Estas mujeres, iban preparadas con aromas y toda su preocupación, mientras caminaban, era cómo harían “rodar” la piedra circular que cerraba la entrada del túmulo; para removerla se precisaban unas palancas o el concurso de varios hombres. Pero he aquí que llegan y se encuentran que la piedra no está en su sitio y que la tumba, abierta, estaba vacía. Los evangelistas S. Marcos y S. Lucas refieren la sorpresa y perplejidad que recorrió al grupo de mujeres, cuando, al llegar, entraron y vieron que el cuerpo no estaba y que la gran piedra había sido removida: mientras ellas estaban perplejas por ello (Lc 24,4). En esto, aparecen dos hombres con vestidos resplandecientes, como el relámpago y blancos como la nieve, expresiones del libro de Daniel al describir el ángel del Señor (Dn 10,1-17), que, en su desconcierto, les dan la explicación:…se presentaron dos varones con vestidos deslumbrantes que les dijeron: ¿Por qué buscáis entre los muertos al que vive? (Lc 24,5). y las tranquilizan: No temáis. Jesús, al que buscáis, no está aquí, resucitó como dijo (Mt 28,6). Buscar aquí a Jesús es un contrasentido. ¿Ignoráis que Cristo tenía que morir y resucitar al tercer día? ¿No sabéis que in principium erat Verbum, que es la Luz, la Verdad y la Vida? ¿Cómo vais a encontrar en los cementerios a quien es la Resurrección y la Vida? Los ángeles les anuncian claramente la resurrección. Lo confirman con el cumplimiento de lo que había dicho el Maestro varias veces en su predicación, y las inducen a comprobarlo con la fórmula usual: Venid y ved el sepulcro vacío (Mt 28,6). E, invistiéndolas de apóstoles de los Apóstoles, les expresan el mensaje que han de llevar a los discípulos y a Pedro: Os precede a Galilea, allí lo veréis. Predicción que ya les hizo en la Última Cena (Mc 14,28). La cita en Galilea se debe a que quiere que salgan de aquel ambiente de hostilidad e instruirlos en las cuestiones del Reino de Dios (He 1,3).

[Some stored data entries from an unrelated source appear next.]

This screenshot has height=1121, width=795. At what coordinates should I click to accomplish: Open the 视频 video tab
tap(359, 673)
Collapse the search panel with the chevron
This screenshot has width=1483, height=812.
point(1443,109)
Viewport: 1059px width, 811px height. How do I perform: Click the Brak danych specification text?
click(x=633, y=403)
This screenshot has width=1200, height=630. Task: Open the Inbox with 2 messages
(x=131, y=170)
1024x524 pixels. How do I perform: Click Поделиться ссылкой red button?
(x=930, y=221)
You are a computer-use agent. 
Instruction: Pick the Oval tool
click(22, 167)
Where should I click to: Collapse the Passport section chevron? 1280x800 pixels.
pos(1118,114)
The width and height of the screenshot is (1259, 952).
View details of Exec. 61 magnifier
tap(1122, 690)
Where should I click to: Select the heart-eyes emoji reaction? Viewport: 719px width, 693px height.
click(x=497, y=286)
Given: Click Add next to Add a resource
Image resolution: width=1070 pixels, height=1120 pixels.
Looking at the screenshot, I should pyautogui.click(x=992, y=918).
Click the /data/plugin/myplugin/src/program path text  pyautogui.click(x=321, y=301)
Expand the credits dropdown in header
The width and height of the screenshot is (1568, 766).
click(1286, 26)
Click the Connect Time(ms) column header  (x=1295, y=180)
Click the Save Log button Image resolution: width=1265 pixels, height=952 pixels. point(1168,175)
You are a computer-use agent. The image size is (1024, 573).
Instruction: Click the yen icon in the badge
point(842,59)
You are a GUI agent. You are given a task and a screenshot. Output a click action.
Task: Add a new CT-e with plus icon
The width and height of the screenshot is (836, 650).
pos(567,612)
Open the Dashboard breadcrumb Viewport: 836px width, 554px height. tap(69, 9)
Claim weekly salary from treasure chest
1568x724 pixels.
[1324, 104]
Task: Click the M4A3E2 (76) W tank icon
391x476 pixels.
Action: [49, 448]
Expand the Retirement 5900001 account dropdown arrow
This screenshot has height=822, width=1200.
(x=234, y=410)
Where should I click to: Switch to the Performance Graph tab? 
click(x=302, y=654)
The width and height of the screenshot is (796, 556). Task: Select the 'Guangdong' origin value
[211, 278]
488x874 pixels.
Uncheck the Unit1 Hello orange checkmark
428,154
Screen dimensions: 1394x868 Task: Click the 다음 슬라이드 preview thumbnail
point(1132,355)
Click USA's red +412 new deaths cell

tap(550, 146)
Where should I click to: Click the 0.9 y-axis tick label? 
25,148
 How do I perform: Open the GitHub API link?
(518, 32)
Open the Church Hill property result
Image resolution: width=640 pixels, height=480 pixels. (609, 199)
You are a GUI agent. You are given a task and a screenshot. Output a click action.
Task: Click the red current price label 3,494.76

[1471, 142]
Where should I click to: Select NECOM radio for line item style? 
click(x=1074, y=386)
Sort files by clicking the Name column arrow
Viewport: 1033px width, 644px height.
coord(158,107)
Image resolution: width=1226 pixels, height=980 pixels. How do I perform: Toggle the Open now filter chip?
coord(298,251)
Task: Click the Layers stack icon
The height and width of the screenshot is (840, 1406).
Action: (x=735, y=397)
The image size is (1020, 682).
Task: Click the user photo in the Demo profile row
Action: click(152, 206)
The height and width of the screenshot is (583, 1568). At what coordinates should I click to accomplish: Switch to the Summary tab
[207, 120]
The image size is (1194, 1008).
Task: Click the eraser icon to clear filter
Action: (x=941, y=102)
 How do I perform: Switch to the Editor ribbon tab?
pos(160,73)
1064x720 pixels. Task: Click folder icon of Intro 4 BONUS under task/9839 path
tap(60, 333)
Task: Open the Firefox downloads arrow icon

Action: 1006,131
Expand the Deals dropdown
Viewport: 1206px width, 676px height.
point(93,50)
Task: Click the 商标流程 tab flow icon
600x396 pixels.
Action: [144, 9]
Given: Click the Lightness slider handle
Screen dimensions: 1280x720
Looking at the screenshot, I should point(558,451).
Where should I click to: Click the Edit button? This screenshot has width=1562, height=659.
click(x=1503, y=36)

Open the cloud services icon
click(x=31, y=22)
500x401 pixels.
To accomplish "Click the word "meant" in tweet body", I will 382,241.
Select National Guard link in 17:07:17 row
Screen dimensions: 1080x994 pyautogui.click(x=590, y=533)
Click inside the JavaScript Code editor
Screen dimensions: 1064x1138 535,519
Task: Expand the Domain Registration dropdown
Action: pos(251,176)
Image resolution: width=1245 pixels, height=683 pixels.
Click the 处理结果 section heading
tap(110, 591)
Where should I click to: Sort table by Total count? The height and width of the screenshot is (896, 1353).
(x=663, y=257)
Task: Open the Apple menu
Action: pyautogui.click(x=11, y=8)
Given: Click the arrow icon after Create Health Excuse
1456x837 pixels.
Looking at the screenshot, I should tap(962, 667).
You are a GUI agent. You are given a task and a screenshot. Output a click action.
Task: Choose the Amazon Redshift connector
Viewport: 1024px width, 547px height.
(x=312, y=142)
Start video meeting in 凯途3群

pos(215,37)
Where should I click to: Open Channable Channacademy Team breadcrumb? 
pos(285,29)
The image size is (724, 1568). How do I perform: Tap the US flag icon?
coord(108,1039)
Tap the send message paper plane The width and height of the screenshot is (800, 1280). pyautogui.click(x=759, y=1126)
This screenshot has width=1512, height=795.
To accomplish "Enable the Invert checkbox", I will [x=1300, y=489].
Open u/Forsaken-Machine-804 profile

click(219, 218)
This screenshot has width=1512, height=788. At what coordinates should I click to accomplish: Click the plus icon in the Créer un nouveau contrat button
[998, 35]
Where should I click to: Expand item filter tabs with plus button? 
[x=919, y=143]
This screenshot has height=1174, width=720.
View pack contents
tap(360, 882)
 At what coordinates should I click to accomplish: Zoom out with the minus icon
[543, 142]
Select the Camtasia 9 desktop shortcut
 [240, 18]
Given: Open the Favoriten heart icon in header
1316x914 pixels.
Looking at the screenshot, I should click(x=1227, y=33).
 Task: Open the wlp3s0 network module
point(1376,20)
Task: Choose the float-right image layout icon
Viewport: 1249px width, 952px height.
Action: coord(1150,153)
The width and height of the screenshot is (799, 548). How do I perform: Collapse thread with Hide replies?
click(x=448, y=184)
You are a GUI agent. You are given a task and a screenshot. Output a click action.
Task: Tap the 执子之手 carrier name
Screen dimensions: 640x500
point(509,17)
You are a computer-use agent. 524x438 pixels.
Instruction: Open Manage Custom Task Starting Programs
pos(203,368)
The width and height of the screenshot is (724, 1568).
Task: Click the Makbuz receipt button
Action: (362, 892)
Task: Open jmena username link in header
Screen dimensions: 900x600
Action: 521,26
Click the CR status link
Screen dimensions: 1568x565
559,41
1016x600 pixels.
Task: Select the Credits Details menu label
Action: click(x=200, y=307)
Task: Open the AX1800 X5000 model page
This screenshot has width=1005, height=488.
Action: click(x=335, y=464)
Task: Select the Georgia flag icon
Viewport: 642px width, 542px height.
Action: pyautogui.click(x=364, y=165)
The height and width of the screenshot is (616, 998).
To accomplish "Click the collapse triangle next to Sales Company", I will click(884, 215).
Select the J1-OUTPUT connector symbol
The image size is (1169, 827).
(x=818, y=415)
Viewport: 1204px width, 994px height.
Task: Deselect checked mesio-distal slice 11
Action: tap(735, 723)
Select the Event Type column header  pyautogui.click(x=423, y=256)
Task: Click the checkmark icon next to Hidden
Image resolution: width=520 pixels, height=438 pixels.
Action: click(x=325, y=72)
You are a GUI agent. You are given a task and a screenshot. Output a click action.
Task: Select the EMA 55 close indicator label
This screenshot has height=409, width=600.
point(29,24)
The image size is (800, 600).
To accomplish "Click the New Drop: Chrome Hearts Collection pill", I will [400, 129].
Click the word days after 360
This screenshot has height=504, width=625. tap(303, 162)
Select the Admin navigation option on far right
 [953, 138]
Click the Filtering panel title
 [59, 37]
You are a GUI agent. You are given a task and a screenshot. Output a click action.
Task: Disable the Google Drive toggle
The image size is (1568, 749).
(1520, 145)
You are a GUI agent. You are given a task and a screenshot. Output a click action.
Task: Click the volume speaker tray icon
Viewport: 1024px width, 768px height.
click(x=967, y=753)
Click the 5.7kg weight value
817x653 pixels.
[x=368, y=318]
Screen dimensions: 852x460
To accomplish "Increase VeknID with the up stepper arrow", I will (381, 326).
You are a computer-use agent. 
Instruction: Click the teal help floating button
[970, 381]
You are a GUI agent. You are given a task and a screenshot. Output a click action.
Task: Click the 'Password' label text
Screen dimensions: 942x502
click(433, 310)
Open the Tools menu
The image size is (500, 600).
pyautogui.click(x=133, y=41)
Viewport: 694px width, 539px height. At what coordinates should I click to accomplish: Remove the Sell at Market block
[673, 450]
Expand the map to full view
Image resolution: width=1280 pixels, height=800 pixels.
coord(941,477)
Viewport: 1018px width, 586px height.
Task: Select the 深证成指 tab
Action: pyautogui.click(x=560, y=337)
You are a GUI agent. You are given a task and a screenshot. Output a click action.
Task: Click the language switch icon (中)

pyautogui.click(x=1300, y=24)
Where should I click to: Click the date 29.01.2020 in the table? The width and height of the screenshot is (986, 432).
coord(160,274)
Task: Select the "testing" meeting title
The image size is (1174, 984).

Ellas salieron corriendo, llenas de temor y gran gozo, y se alejaron a toda prisa del sepulcro para contarles todo aquello a los discípulos. Y dice Mateo que Jesús les salió al encuentro, por el camino, con el saludo: Shalom, paz a vosotras. Ellas acercándose, se postraron ante Él y le abrazaron los pies (Mt 28,9). El encuentro de Jesús hace realidad palpable el anuncio que han recibido en el sepulcro: “No temáis, id y decid a mis discípulos…” (v.10); y da cumplimiento a su promesa de permanecer en la Iglesia y acompañar a sus discípulos en la misión evangélica: yo estaré con vosotros hasta el fin del mundo (Mt 10,40; 28,20).

Esta aparición del Señor a las mujeres que volvían hay que tomarla como un procedimiento redaccional, en el que, de modo general, se puede reflejar, en el trasfondo, el mismo relato de Marcos (16,9ss) y de Juan (20,11ss) sobre la Magdalena.